At the picket line, many workers said that they were protesting to earn living wages, not “starvation wages”.
A 2020 study showed that 46% of Rutgers grad students felt insecurity about basic needs such as food and housing. Some even experienced homelessness. The base graduate student salary was around $30,160—excluding tuition credits. Unions were pushing for $37,000.
Thursday April 13, 2023
As negotiations continued, students continued to join educators on the picket lines. Instead of going to class, many attended picnics, concerts, marches, happy hours, and more.
Professor Michael Smart, associate professor of urban planning at Rutgers, witnessed students getting involved rather than sitting on the sidelines. "I'm completely blown away," he said to reporters. "It's amazing how much support we've gotten from students who are out in force."
Professor Smart scheduled teach-ins—online evening lectures—for students during the strike.
“We’re not abandoning our students,” Smart said. “We’re ensuring that the reputation of the university they’re getting their degree from continues to be good.”
Friday, April 14, 2023
On Friday morning, a resolution had not been reached.
At least one faculty member estimated that 70% of classes were interrupted.
Merch told Democracy Now that thousands of people took to the streets—a significant number of them undergraduates.
At midday on Friday, NBC News reported that an agreement had been reached on a key point of contention: "presumptive renewal." This would give job protection for non-tenured, full-time professors, because they would not have to reapply to the school when their contracts ended.
This resolution, according to AAUP-AFT President Rebecca Givan, was "game changing."

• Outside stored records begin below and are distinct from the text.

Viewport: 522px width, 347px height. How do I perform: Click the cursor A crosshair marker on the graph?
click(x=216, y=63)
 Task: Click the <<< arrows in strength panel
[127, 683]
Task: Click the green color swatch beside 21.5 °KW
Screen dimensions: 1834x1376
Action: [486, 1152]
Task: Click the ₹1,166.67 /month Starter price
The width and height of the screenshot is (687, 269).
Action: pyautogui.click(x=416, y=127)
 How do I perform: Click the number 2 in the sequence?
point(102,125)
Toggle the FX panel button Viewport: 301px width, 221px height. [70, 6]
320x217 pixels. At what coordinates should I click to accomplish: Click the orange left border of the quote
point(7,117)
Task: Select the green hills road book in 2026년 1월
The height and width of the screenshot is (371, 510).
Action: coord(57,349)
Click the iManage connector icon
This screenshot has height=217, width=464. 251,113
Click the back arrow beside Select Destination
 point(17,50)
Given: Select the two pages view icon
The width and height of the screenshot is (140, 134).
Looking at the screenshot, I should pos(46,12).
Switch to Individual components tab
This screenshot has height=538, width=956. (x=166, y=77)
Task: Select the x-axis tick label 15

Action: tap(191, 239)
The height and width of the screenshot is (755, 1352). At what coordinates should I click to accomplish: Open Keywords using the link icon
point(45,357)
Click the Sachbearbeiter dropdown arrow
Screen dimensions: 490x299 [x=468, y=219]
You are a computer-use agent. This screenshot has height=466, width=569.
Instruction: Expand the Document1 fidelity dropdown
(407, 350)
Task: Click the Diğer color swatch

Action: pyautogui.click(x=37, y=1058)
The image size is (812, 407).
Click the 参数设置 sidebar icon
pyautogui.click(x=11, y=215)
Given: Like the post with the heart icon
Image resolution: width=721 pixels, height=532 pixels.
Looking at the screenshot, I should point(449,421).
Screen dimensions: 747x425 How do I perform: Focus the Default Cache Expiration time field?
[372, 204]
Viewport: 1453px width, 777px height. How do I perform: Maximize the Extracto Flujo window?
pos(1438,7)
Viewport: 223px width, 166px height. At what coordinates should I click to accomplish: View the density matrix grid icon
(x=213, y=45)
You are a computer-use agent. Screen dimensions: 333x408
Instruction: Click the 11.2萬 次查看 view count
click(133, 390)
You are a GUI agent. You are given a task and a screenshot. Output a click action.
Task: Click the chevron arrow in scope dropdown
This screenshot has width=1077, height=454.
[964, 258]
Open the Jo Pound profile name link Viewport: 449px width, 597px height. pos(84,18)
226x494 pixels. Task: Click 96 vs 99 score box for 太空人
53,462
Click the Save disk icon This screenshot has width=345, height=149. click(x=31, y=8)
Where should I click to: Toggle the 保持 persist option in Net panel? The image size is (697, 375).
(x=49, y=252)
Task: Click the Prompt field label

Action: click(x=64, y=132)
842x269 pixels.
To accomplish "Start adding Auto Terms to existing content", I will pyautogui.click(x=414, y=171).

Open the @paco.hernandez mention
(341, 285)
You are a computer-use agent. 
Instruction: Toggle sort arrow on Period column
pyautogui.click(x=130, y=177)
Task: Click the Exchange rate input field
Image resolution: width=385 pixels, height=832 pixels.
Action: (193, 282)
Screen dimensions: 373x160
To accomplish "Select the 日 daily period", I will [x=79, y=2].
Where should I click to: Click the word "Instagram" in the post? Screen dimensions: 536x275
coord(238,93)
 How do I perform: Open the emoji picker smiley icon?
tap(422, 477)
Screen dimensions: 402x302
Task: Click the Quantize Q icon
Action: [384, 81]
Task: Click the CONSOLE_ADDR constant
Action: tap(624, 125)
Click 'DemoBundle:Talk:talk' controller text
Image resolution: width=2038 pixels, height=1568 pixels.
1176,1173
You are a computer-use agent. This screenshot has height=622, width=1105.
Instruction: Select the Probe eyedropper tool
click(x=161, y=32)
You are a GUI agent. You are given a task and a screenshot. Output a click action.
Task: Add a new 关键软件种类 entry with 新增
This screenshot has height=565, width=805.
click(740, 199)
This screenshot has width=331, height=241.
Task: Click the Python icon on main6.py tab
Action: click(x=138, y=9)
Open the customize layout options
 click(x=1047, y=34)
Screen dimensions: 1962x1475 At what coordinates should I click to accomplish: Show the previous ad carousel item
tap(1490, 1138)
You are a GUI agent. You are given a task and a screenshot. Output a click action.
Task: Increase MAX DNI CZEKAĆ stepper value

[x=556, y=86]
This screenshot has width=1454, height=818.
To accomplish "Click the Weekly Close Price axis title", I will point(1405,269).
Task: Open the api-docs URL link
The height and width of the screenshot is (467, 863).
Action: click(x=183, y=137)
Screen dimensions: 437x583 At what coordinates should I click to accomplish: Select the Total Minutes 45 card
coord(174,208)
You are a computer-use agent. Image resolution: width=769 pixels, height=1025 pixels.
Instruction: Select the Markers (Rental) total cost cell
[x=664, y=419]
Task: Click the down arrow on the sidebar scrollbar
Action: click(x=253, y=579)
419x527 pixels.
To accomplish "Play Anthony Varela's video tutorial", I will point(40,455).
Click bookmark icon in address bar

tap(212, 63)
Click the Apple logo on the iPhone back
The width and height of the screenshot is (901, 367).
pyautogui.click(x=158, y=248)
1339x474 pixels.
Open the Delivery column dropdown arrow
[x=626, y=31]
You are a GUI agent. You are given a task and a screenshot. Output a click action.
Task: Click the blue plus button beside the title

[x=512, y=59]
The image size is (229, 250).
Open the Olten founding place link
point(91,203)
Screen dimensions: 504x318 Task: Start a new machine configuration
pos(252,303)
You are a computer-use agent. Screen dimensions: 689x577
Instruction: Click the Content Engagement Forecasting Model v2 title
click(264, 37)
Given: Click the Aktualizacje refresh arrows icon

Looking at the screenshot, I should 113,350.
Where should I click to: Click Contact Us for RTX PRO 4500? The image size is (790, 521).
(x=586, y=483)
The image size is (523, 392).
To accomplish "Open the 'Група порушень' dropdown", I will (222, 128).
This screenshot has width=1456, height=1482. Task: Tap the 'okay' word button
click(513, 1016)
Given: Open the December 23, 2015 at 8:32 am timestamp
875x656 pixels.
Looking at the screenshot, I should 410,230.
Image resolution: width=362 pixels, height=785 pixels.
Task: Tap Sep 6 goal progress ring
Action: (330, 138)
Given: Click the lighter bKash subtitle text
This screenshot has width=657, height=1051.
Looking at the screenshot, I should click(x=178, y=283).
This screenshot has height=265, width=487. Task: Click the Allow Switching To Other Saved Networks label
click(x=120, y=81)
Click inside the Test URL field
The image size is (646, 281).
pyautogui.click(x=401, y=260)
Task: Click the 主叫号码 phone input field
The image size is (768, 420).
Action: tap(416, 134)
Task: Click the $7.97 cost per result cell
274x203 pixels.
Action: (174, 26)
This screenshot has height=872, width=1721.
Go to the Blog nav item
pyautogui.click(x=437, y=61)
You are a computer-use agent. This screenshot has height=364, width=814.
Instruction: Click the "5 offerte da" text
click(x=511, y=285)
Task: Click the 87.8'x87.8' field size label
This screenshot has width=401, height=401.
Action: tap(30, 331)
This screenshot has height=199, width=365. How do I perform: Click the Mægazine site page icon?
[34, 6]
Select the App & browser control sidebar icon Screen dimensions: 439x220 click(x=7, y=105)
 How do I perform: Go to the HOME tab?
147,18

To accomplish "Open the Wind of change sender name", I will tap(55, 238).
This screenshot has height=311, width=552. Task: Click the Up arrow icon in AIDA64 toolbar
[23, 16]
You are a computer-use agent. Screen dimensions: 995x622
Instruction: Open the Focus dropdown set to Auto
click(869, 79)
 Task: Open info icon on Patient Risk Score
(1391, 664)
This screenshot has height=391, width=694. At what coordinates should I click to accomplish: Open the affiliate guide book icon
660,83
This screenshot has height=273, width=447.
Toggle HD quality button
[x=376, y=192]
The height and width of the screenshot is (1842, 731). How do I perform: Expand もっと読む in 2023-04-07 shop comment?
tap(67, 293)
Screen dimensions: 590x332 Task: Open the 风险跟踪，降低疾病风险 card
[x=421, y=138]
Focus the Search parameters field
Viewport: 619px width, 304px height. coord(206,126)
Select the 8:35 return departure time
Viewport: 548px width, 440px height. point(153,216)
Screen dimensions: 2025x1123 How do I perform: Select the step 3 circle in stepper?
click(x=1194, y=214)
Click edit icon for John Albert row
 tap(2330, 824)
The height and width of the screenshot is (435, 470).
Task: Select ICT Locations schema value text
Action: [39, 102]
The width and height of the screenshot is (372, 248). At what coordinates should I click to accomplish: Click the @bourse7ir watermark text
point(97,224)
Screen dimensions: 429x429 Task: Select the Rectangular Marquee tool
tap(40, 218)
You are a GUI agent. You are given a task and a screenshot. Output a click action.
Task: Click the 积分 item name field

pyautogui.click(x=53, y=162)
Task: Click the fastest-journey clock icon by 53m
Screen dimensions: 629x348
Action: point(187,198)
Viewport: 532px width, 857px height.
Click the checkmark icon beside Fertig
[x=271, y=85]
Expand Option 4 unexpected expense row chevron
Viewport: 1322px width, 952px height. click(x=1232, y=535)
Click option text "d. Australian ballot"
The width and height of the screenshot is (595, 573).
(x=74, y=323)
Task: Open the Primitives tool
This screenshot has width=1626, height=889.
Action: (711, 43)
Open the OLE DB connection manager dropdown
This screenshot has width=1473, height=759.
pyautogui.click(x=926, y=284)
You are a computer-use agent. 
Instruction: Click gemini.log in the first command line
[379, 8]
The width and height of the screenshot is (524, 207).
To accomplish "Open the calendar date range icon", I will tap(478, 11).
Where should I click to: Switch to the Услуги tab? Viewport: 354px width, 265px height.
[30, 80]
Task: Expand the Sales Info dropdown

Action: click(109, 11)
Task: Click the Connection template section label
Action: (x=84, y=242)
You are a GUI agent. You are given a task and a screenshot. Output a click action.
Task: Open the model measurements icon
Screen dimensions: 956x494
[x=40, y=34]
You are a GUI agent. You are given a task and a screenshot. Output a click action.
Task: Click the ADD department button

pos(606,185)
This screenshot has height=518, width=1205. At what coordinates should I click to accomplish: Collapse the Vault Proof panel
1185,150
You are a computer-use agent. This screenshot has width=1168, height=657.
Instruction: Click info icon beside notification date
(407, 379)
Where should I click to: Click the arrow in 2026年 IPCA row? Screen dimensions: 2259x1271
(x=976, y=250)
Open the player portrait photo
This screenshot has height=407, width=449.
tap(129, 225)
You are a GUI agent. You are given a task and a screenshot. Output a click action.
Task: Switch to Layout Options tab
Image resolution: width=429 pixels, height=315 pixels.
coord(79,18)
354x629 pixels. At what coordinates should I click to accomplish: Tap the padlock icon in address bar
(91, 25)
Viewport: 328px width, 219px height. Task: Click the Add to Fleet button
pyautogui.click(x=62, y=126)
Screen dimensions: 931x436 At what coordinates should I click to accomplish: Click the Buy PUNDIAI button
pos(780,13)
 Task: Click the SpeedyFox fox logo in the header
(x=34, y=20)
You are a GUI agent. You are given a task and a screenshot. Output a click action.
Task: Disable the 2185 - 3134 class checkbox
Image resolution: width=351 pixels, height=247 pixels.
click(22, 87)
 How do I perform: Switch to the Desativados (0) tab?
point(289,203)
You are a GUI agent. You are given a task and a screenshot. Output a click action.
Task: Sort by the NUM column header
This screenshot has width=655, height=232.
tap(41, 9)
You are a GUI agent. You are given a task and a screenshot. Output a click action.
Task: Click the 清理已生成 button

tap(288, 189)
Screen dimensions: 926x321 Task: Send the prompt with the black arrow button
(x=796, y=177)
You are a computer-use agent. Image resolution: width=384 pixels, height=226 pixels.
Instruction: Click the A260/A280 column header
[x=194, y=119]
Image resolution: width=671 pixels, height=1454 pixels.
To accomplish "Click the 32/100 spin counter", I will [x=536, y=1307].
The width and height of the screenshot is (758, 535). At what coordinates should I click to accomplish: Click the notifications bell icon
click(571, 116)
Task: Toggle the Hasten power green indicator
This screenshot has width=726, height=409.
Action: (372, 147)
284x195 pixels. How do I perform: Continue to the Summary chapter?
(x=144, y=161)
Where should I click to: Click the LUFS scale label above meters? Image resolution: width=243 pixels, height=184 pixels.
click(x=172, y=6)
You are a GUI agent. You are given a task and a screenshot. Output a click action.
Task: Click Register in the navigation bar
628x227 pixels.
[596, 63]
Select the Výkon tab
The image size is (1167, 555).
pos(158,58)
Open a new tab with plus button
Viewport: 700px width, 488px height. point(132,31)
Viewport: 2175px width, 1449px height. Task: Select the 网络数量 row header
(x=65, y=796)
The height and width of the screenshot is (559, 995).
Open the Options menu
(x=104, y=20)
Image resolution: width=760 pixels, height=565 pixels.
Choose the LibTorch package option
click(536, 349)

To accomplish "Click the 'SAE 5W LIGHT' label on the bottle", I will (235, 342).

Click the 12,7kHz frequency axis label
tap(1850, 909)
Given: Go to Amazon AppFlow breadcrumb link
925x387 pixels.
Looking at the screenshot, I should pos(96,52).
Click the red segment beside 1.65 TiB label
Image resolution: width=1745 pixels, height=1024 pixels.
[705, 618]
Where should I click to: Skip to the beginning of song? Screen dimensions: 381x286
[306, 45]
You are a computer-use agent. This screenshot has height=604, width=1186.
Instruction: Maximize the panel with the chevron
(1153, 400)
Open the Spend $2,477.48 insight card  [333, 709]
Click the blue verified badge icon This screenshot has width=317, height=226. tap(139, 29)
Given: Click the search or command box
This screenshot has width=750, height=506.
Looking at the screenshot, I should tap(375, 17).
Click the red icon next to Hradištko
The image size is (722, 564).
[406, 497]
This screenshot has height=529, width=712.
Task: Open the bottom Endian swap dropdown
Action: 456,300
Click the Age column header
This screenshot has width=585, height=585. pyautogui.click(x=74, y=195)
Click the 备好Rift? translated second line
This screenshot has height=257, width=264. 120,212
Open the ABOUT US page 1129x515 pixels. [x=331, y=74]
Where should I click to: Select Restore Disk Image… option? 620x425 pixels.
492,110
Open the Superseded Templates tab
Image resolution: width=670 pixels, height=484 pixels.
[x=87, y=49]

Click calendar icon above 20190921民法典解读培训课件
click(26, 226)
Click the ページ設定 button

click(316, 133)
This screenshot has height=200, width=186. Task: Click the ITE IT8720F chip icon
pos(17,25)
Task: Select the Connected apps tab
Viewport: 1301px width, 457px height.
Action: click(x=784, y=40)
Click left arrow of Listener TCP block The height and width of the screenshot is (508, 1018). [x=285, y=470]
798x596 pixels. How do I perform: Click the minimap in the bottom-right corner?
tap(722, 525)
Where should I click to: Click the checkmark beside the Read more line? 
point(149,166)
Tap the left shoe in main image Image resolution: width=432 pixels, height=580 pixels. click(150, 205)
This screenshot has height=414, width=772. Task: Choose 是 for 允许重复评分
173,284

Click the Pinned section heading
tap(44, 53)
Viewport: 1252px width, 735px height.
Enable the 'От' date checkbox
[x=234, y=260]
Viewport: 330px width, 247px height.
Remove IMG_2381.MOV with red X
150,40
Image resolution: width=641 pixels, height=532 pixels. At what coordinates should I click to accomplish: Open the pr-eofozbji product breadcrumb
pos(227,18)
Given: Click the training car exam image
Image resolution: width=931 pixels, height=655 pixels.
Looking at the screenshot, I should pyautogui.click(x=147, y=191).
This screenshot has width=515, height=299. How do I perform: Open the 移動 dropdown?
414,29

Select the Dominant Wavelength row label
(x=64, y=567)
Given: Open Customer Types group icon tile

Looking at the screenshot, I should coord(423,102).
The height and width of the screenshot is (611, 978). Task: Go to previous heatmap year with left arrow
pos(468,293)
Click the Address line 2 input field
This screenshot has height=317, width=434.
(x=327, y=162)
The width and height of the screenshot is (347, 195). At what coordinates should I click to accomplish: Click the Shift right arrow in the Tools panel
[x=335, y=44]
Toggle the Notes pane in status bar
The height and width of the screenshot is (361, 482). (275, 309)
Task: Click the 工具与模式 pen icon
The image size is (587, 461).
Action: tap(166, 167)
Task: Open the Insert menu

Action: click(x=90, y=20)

Givens told NBC News that representatives had achieved more in just a few days than in prior months of negotiations. "But difficult issues remain, and we still have a long way to go before we have a contract," Givens said.
Saturday, April 15, 2023
In a statement released just after 1:00 pm on Saturday, Gov. Phil Murphy announced that an agreement framework had been reached and the strike was suspended. Though the full terms have not yet been released, some of the details of the agreement include:
Increased salary for grad students—$40,000 over the course of the 10-month contract, plus health care coverage and free tuition and fees
Salary increases for full-time faculty and EOF counselors, at least 14% across the board by July 1, 2025
An 8% increase in per-credit salary for part-time lecturers over the course of the four-year contract, which Rutgers says will significantly strengthen job security
A 9% increase in the minimum salary for postdoctoral fellows and associates
Significant wage increases and a commitment to multi-university support for teaching and graduate assistants
Contracts will be retroactive to July 1, 2022, and covered employees will receive significant retroactive salary payments
Holloway said that the framework will provide fair and equitable wages, benefits, and working conditions for faculty, graduate students, and part time lecturers.
Givan told reporters that the agreement sets in place unprecedented gains for workers and communities.
The union says there is still more work to be done.